Ejercicio propuesto: Indique todas las personas que aparecen con nombre propio en el texto sobre los Warriors y las Finales de la NBA, contando también la primera línea.

Texto proporcionado:
Angelo Merendino AFP

Cuatro años seguidos de las mismas Finales, la primera tetralogía de la historia del deporte estadounidense, conllevan una inevitable sensación de dejà vu. Pero, dentro de un obvio patrón de repetición, hay movimientos (algunos sísmicos: Kevin Durant, Kyrie Irving…) que cambian los ángulos y que transforman total o parcialmente la perspectiva. Desde luego estos Warriors no son el equipo cándido y fresco del Strenght In Numbers, que llegó a las Finales como un huracán destinado a quedarse pero también como un grupo de boy scouts que contemplaba fascinado toda la parafernalia de la lucha por el anillo. Como si en el vetusto Oracle, que llevaba cuarenta años sin acoger una Final, el peso de la historia hubiera caído a plomo con la redecoración y los convoyes de la NBA acumulándose en el inacabable párking que rodea a ese pabellón cuya silueta ahora se difumina, mientras los Warriors apuntan al lujoso Chase Center del otro lado de la Bahía, como lo que es: una reliquia de otros tiempos para el deporte profesional estadounidense.

Material de origen:
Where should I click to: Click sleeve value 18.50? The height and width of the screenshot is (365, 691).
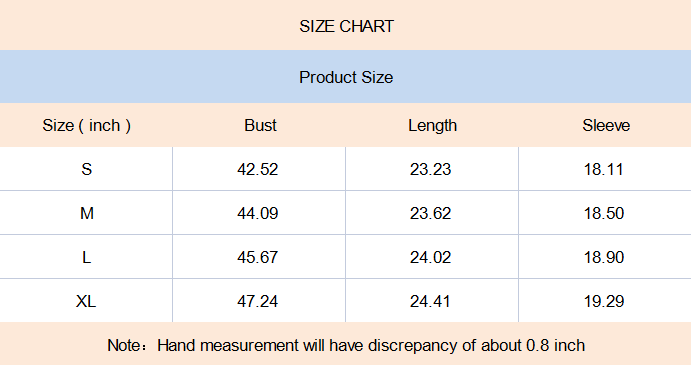coord(604,213)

Respuesta del ejercicio:
- Angelo Merendino
- Kevin Durant
- Kyrie Irving